The trust is achieved by making the datasets and the generation process:
- Auditable and reproducible
- Documented and discoverable
- Versioned and evolvable
- Customizable and extensible
- Unit-tested
Enrich is a combination of on-prem server-side software and SDK for local development. It is typically deployed as a single-server with the compute being scaled through Dask or PySpark.
The Problem→
There are a number of challenges that organizations face during scaling:
- Efficiency. Organic growth of the usecases results often in separate non-standard infrastructure and process for each. The tech debt built up slows down the whole process.
- Correctness. When there is a discrepancy between analysis done by two individuals or at two points in time, decision making stops to first allow for reconciliation and establishment of ground truth.

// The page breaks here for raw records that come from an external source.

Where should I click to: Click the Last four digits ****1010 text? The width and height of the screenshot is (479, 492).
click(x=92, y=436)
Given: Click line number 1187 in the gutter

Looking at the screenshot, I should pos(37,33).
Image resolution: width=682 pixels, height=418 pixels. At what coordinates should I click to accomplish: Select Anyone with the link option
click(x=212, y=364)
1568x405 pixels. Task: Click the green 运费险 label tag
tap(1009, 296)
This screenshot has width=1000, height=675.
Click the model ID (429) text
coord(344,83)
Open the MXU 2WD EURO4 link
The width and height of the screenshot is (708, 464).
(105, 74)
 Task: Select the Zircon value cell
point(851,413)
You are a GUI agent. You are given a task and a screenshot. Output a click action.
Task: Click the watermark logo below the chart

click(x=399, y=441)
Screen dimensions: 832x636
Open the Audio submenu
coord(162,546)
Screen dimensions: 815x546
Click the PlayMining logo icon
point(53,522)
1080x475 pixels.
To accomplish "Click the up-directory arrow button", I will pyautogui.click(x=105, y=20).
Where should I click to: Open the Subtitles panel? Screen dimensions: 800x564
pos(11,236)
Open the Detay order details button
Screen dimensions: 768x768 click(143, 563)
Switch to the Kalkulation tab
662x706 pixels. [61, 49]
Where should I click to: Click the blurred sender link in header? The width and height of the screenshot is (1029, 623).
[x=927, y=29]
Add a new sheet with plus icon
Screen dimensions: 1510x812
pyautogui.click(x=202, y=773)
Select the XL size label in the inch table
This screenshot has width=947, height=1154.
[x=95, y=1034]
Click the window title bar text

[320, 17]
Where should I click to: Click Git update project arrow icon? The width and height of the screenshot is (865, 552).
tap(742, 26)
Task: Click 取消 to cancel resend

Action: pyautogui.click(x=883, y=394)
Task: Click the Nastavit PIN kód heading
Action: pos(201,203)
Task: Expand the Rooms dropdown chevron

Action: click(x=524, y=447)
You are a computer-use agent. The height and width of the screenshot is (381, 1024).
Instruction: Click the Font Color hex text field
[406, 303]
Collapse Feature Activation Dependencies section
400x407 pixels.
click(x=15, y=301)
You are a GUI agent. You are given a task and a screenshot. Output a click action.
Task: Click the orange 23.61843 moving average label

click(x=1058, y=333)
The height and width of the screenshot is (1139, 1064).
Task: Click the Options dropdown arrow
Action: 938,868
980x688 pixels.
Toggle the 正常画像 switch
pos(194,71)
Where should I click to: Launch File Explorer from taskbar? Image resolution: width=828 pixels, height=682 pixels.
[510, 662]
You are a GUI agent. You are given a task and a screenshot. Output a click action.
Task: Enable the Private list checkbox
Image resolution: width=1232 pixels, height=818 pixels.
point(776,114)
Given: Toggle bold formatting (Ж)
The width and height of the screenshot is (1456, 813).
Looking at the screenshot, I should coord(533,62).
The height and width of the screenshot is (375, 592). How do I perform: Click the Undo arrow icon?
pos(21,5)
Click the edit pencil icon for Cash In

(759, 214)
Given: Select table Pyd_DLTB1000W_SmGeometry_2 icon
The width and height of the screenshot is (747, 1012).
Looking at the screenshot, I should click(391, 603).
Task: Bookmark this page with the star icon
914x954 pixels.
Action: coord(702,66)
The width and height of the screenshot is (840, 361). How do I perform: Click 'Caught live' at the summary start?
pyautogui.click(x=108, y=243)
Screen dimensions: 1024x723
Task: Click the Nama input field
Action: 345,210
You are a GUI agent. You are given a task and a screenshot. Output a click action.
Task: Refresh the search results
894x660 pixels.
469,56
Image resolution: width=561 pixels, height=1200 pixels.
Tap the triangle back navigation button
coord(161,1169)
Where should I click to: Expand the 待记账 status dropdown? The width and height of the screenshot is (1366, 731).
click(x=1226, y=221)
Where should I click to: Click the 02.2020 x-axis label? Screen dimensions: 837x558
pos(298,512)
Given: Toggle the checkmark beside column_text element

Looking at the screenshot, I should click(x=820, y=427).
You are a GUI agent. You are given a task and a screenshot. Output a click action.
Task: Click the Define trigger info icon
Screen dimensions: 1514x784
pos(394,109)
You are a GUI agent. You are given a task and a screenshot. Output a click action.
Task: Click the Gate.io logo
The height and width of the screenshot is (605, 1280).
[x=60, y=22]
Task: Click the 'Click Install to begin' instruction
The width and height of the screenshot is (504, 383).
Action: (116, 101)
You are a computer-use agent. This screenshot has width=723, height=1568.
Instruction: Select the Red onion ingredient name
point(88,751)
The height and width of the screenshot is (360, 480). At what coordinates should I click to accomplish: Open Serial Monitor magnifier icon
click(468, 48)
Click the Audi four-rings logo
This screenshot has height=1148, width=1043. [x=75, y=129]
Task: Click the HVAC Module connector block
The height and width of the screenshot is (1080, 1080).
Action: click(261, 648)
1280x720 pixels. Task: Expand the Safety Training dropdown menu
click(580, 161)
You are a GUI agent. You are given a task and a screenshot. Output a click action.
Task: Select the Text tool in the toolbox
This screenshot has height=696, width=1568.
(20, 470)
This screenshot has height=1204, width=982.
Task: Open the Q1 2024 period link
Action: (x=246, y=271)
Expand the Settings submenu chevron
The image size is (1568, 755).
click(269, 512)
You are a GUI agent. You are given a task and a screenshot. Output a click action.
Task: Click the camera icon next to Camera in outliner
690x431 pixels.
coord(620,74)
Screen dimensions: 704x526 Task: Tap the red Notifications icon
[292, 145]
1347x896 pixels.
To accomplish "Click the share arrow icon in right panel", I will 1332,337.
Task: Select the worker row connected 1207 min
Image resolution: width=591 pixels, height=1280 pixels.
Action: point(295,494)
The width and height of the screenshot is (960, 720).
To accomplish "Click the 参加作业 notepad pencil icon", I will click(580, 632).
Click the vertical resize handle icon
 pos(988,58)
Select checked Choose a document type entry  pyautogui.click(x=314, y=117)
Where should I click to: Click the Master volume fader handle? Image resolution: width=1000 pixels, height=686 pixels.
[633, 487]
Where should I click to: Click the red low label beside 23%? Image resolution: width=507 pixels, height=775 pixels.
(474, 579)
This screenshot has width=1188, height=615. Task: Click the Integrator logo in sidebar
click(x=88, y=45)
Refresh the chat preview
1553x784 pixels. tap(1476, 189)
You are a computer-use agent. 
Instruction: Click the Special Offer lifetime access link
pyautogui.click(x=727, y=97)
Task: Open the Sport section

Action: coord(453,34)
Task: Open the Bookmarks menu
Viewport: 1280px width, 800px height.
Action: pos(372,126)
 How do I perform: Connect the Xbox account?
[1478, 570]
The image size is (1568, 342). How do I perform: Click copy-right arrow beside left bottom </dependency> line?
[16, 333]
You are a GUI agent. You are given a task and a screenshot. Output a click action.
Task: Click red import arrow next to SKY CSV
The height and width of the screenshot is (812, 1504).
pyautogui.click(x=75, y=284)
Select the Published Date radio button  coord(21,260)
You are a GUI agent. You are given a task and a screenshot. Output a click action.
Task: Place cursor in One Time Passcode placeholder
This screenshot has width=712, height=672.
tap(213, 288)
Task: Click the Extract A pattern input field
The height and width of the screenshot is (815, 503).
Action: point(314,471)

- Memory. Often organizations have to revisit decisions made sometime in the past. It is necessary to keep the datasets around along with enough detail to understand and reproduce the results.
- Newer Requirements. GDPR-like laws are being passed in all geographies, and they require that the modeling and anlysis be privacy law aware and safe. There requires a system to monitor the data generation and access processes.
Scaling up analysis and modeling requires system, process, and data that is:
- Trustworthy and well-documented
- Relevant
- Standardized
- Readily available
- Efficient
Platform→
The platform puts together selected pieces from the state of art data science ecosystem, and organizes them to make it easy to deliver data usecases.
Enrich architecture's goals include:
- Minimality and fit for purpose
- Usability and trust in the computation
- Scalability with the number of applications
Explicit non-goals are:
- Replacement for BI or Data Science platforms
- Arbitrary scalability with petabytes
- Great visualization and self-serve interfaces
In order to achieve these objectives, Enrich has selected and rearranged pieces from the data science ecosystem. In particular it has created:
- Local development framework for unit-tested data transforms
- Server-side execution framework with parameterization, metadata management, expectations etc.
- Extensible GUI framework that allows data products to be built by Scribble and the user.
- Out of the box modules including feature marketplace, catalog, provenance search
Terminology→
- Pipelines - long running, multi-step data-intensive processes
- Task - Short processes
- Services - Continuously running background processes
- Apps - Extensible GUI to create interfaces/dashboards fast
- Workflows - Sequence of pipelines
Each of these is themselves built out of subcomponents such as transforms (data processing units), assets (libraries), and SDK (development library).
This SDK enables solution developers to build and test computational and rendering modules.